■ What to do ■
Reproduce the rows below verbatim, beginning with the line that contains "[Increment] (677, 724)" and continuing through the line that contains "沿革 (296, 1604)", with both of those lines included.

[Element and text location data]
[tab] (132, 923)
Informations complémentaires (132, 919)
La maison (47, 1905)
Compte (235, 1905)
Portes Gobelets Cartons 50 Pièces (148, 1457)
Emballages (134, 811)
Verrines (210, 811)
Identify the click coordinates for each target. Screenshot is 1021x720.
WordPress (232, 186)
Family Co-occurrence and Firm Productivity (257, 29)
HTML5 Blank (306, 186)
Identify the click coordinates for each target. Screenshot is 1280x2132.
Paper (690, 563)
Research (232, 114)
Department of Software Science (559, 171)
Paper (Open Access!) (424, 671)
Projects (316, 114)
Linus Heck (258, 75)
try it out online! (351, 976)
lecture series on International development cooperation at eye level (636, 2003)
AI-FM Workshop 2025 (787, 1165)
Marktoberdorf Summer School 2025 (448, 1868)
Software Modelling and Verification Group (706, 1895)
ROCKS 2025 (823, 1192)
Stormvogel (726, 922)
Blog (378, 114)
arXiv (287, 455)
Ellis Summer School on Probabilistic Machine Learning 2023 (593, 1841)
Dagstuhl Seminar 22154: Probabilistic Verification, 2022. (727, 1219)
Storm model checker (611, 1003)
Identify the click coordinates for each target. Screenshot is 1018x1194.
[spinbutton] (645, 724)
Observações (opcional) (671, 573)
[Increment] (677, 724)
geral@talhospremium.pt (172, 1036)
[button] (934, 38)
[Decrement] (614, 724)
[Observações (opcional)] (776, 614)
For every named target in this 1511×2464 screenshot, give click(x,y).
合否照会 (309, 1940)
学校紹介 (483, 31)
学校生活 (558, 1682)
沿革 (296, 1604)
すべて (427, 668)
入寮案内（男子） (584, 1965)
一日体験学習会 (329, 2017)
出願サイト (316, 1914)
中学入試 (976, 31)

■ Solution ■
[Increment] (677, 724)
geral@talhospremium.pt (172, 1036)
[button] (934, 38)
[Decrement] (614, 724)
[Observações (opcional)] (776, 614)
For every named target in this 1511×2464 screenshot, give click(x,y).
合否照会 (309, 1940)
学校紹介 (483, 31)
学校生活 (558, 1682)
沿革 (296, 1604)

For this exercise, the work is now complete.